I have always thought that paper edgers were fun, though I don’t have a lot of use for them. With these I’ve never noticed a difference in brand though all of mine are Fiskars.
Fiskars has plenty of options for kids. You can buy them with pointed or blunt tips and they come in different lengths so you can find a pair that are safe for the age group you are working with. They even sell scissors for preschoolers that are blunt so they only cut paper.
Fiskars sells a couple versions of scissor sharpeners. They have a hand held version that looks like a key fob and a desktop version. The desktop version is pictured here. Neither are expensive and at least for the desktop version, it works great.

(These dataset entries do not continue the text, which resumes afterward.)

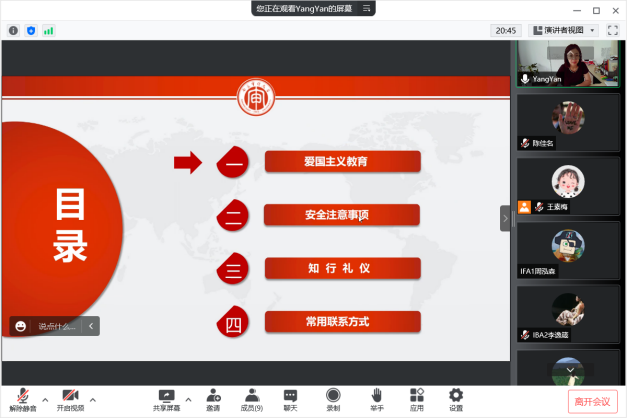Open the menu on the screen-viewing banner
The width and height of the screenshot is (627, 418).
[x=367, y=8]
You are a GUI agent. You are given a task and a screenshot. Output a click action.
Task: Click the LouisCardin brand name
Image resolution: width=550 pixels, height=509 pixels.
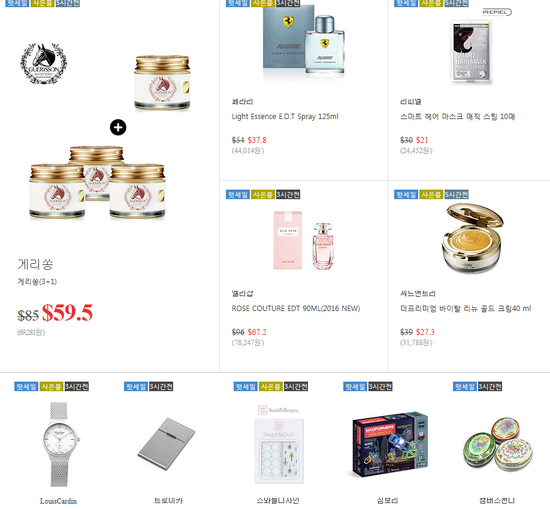point(58,501)
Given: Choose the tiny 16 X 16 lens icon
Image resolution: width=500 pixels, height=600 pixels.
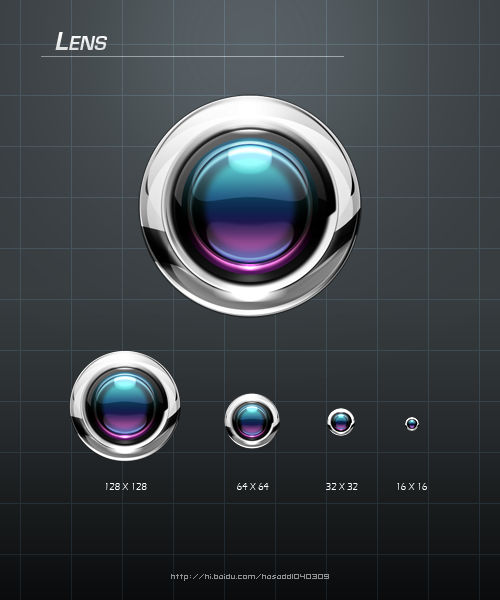Looking at the screenshot, I should click(412, 424).
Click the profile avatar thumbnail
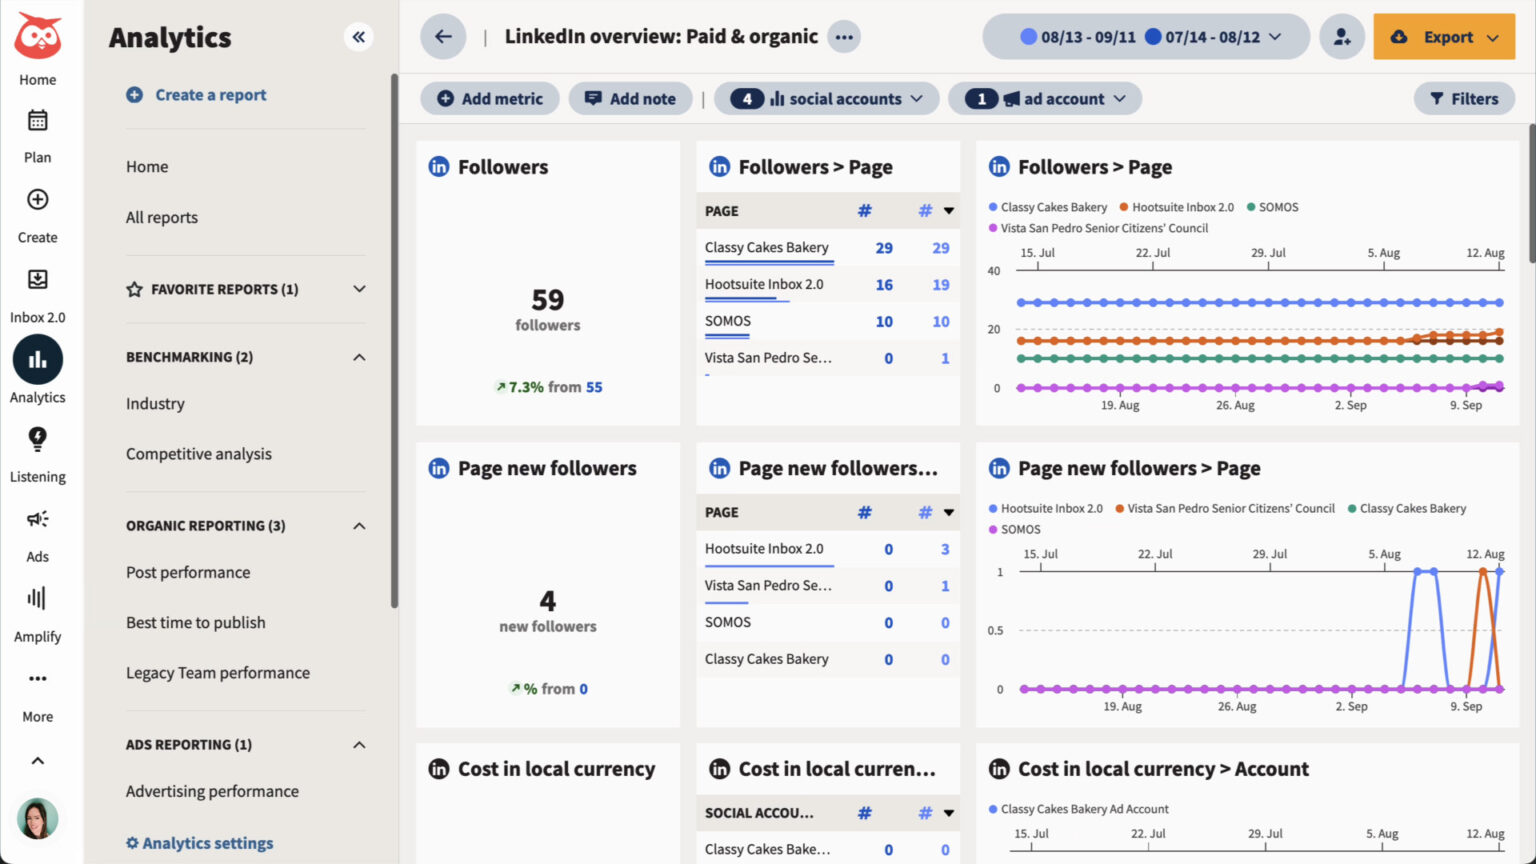 37,819
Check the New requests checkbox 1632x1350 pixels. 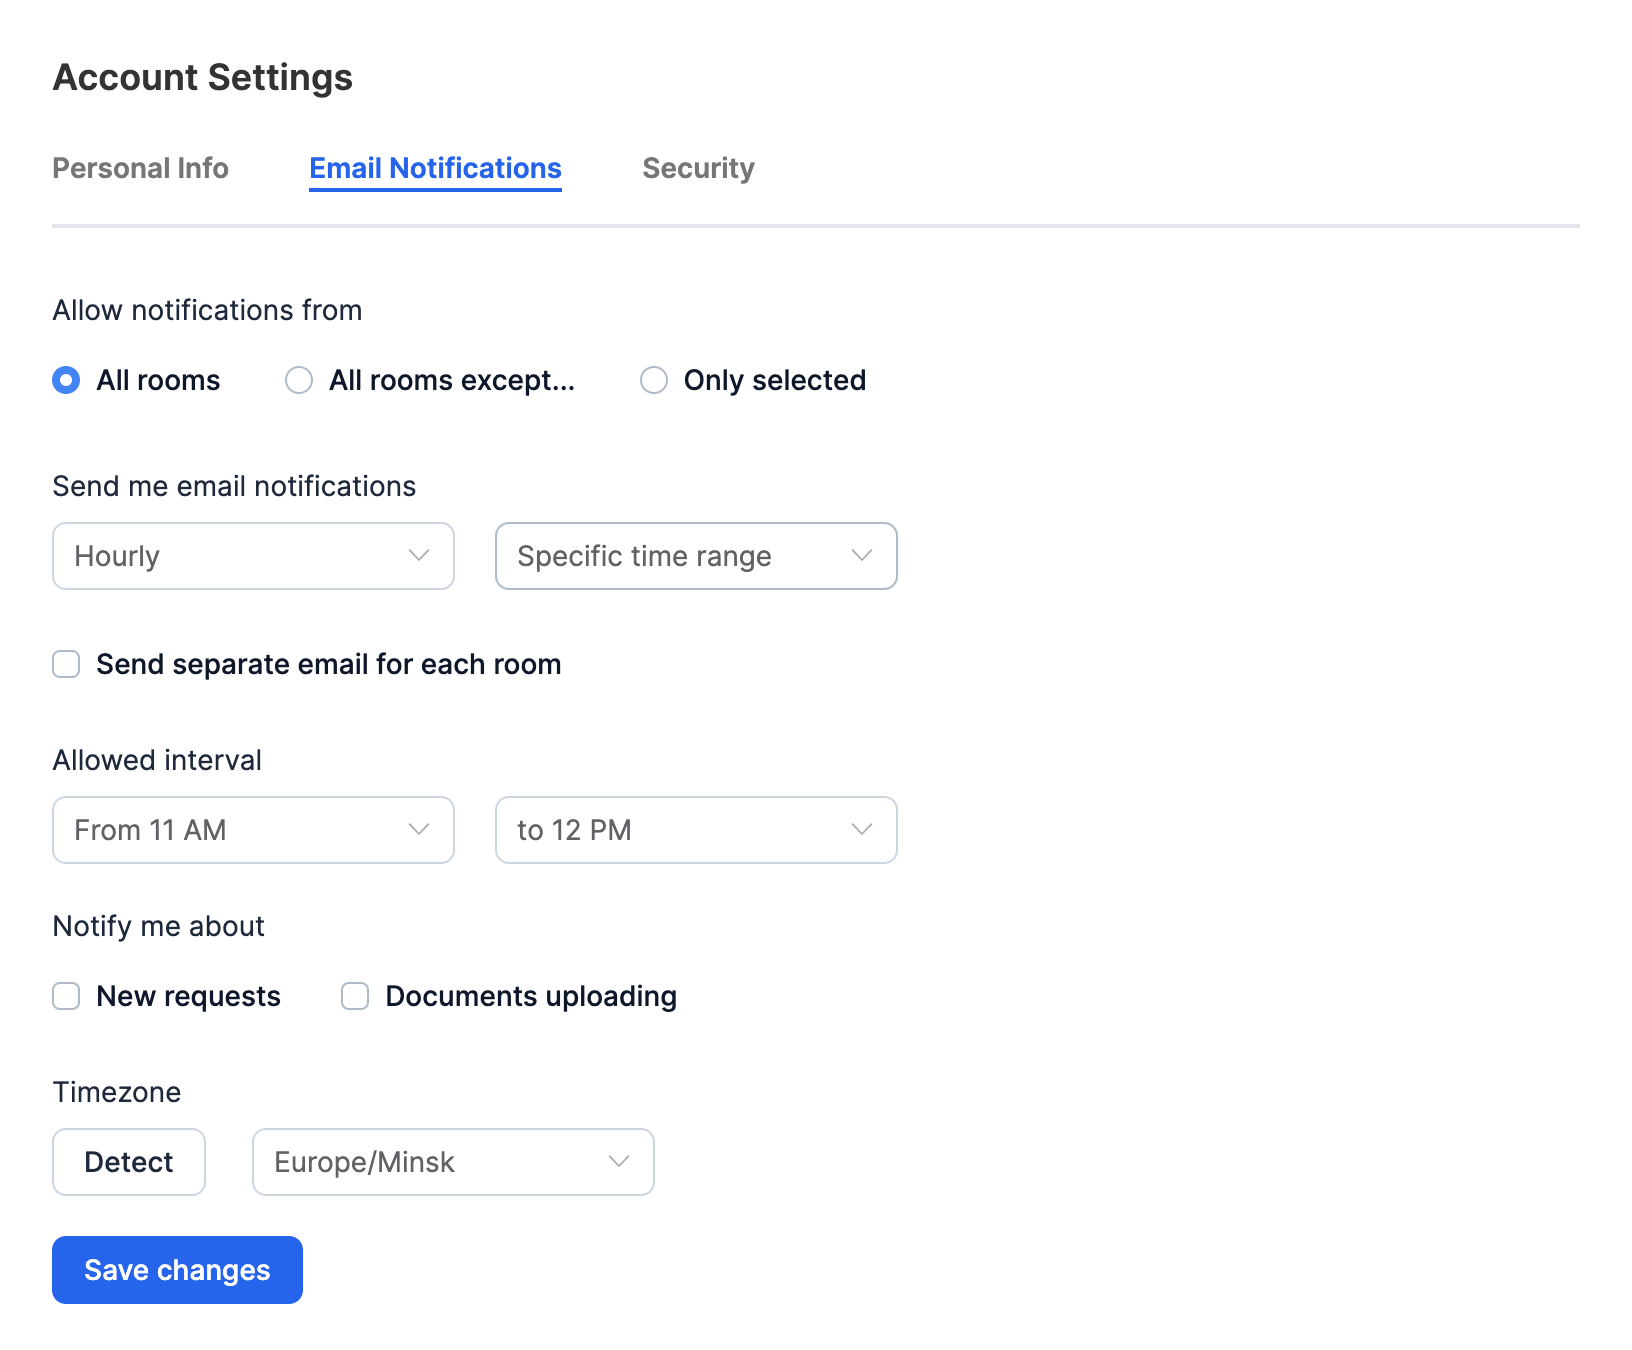point(66,997)
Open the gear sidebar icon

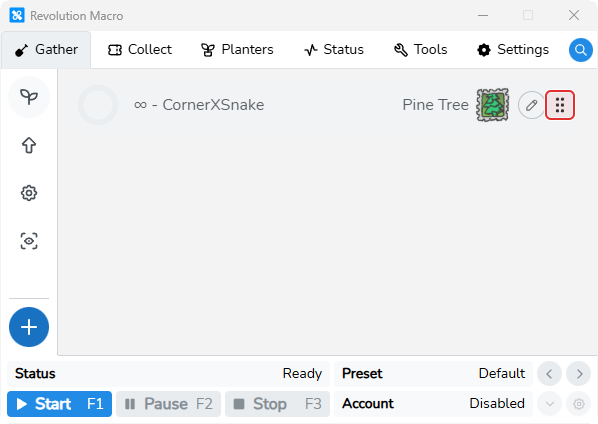coord(29,193)
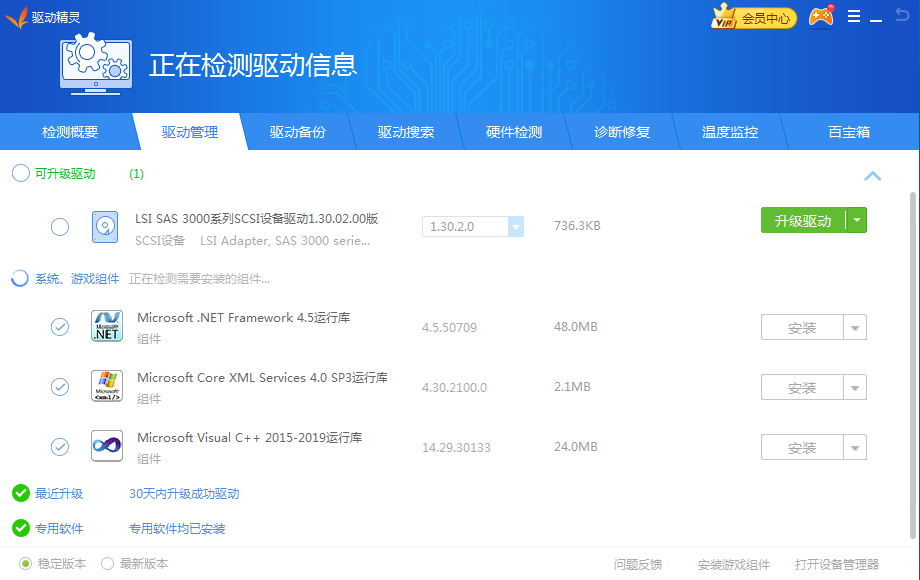Open the game controller icon in title bar

(821, 17)
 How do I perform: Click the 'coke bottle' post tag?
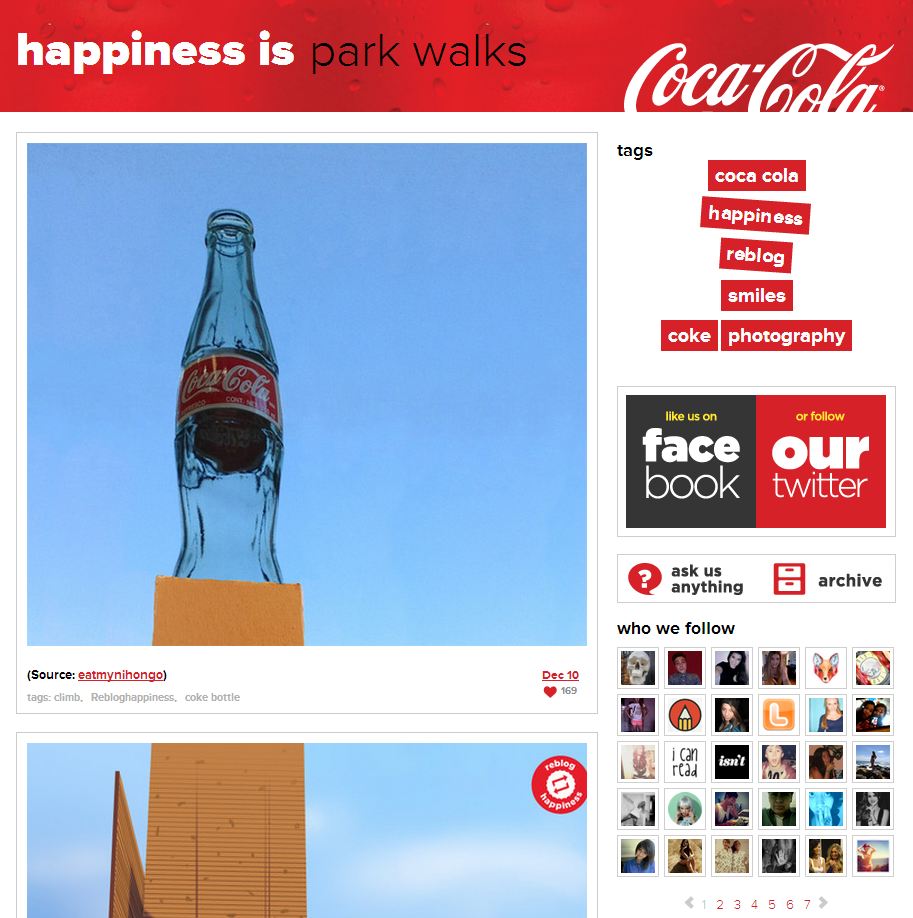point(212,697)
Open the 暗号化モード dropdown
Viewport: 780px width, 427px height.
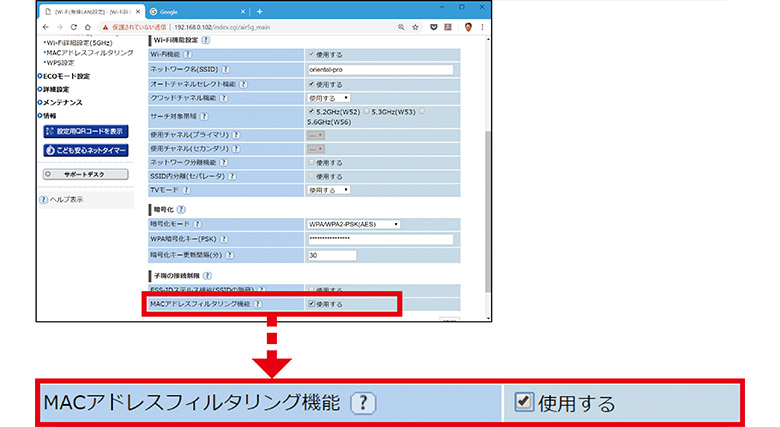[x=353, y=225]
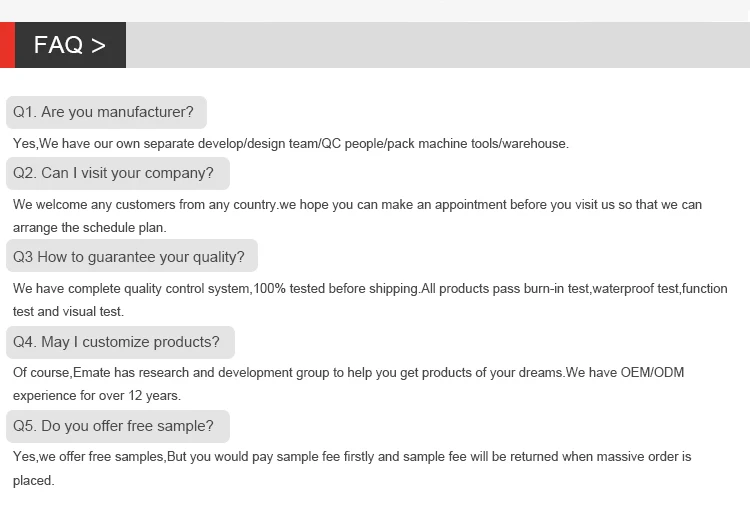750x523 pixels.
Task: Click the word 'warehouse' in Q1 answer
Action: (534, 144)
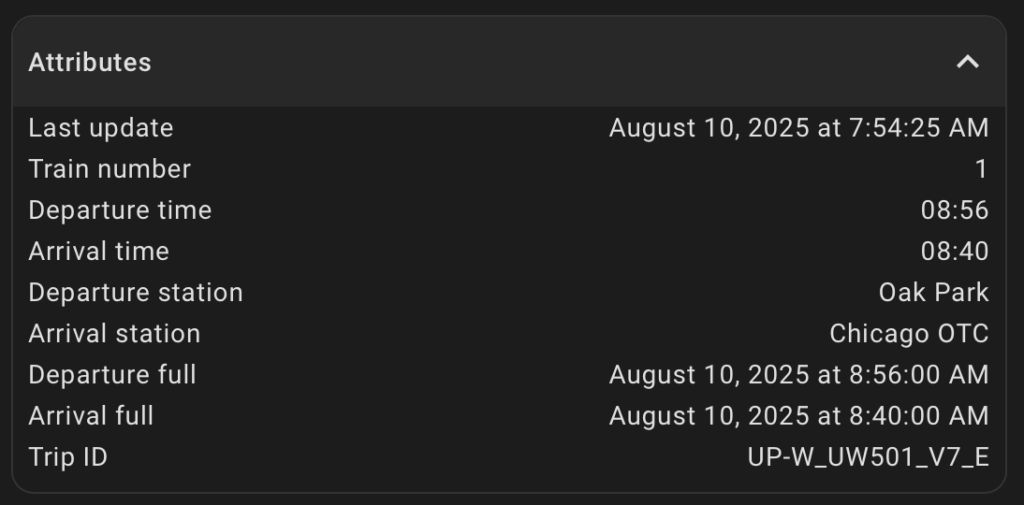Click the Attributes header title

[90, 63]
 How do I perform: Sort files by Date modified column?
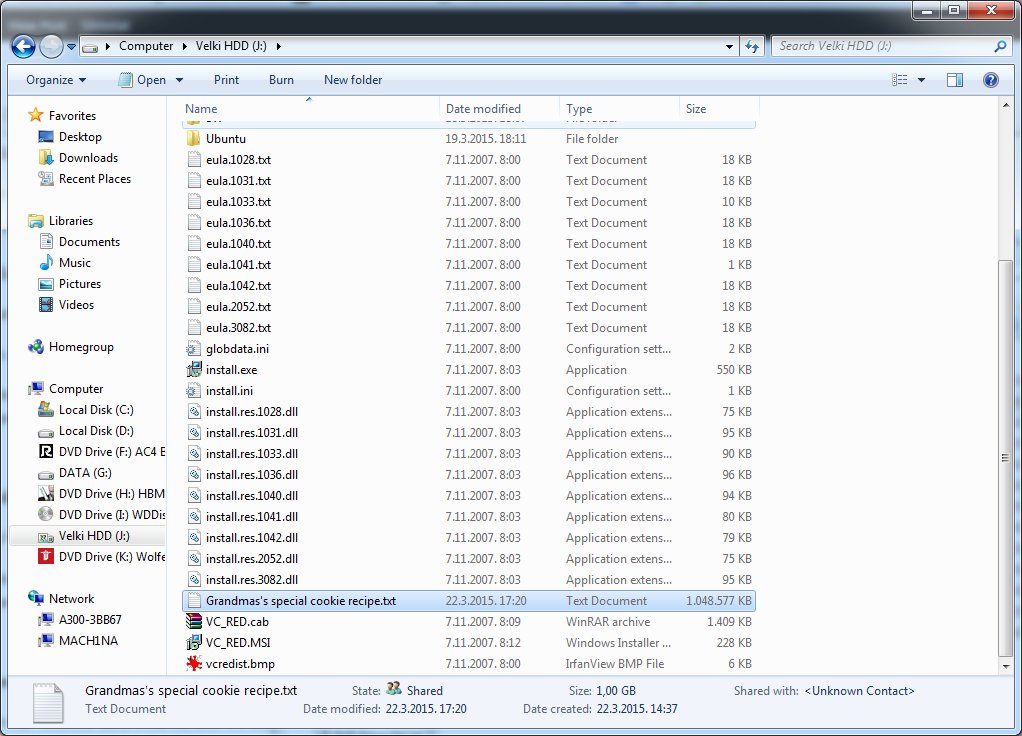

To use the desktop scissor sharpener, just open the blades of your scissors and insert them all the way into the sharpener. Quickly close the blade while pulling it out of the sharpener. This will run the blade across the rod inside the sharpener, sharpening your scissors.
Sometimes your scissors can’t be sharpened with these. For instance, decorative scissors or the thread snips won’t fit in the sharpener. I use tin foil to sharpen these. Just fold a piece of tin foil so you have a couple of layers and cut through it a few times with the scissors you want to sharpen. I don’t think this works as well as the sharpener but it gets the job done.
I didn’t cover rotary cutters in this post because it’s little off topic. If you would like to know more about Fiskars Rotary Cutters check out my post How To Choose The Best Fiskars Rotary Cutter.
My take away from this post is that I have too many scissors. At least with this many scissors I don’t have to worry about ruining my sewing scissors with another material. What are your favorite scissors?